O melhor é que agora percebo que a causa é o estresse. Essas fichas estão me dizendo que estou indo rápido demais e que, talvez, se eu parar por um momento e respirar abdominalmente, se eu disser que minha mente pare de pensar que não chego porque tenho mil coisas para fazer, e digo para eu "Calma, no final, tudo corre bem", Sinto vontade de comer e relaxado.

Como minha amiga Mireia Anglada diz: "Você já viu alguém que não gosta? , como uma pausa de casal e uma farra de brócolis está presa? Nos filmes, você sempre enfia uma farra de sorvete ". Bem, isso acontece com todos nós. O que está claro é que não podemos passar pela vida de morder a compulsão, porque viveremos em uma montanha-russa que dificilmente nos permitirá alcançar o estado de bem-estar que queremos.

Não esconda suas emoções.
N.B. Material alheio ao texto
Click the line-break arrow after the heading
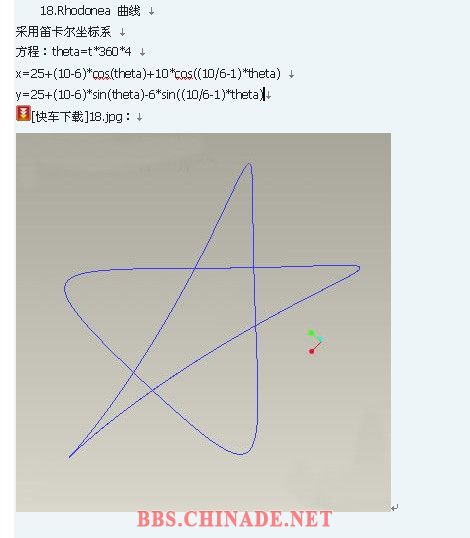The image size is (470, 538). click(x=151, y=11)
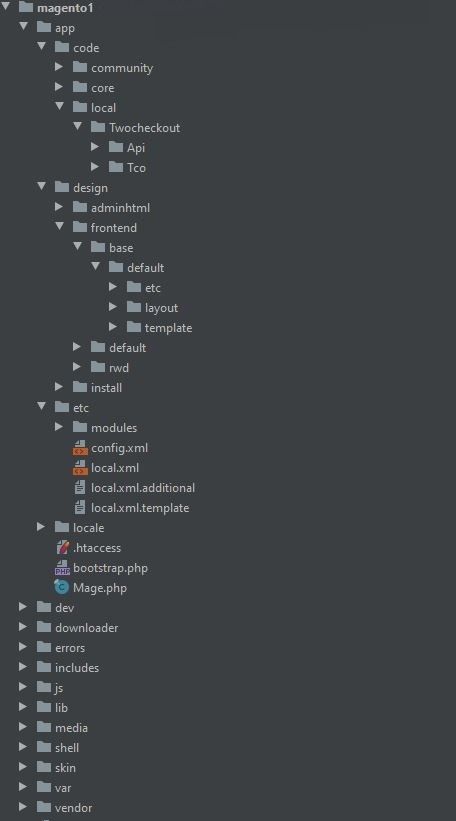Screen dimensions: 456x821
Task: Click the local.xml XML file icon
Action: tap(80, 468)
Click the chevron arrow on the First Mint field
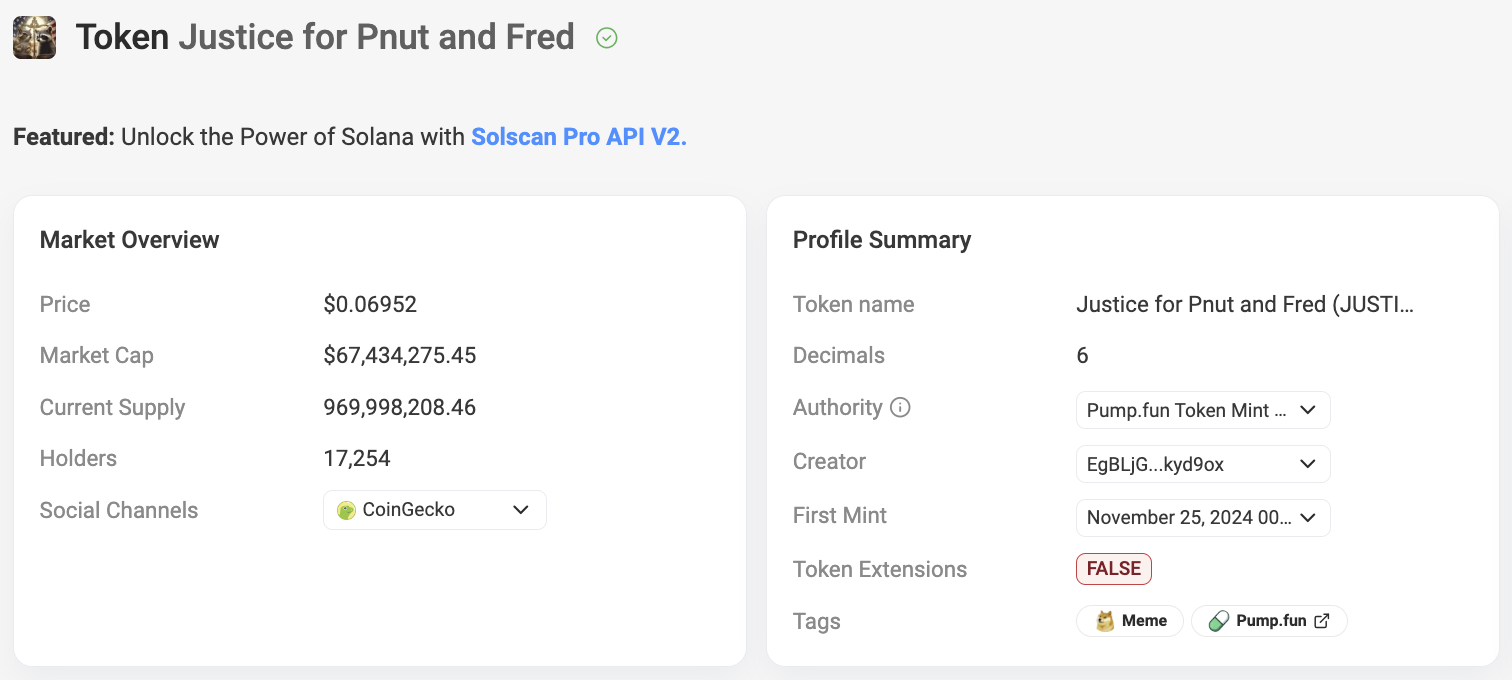 (1307, 518)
Observe e tente ver o que está acontecendo com você sem culpar você. Quando você presta atenção ao que passa pela sua mente e pelo que seu coração sente, não precisa de comida como válvula de escape para encobrir seus pensamentos ou emoções desagradáveis.

Isso significa que você não pode comer alimentos que a fazem se sentir melhor? ? Não é isso. Certamente você já ouviu falar de alimentos de conforto, que ajudam você a se sentir melhor.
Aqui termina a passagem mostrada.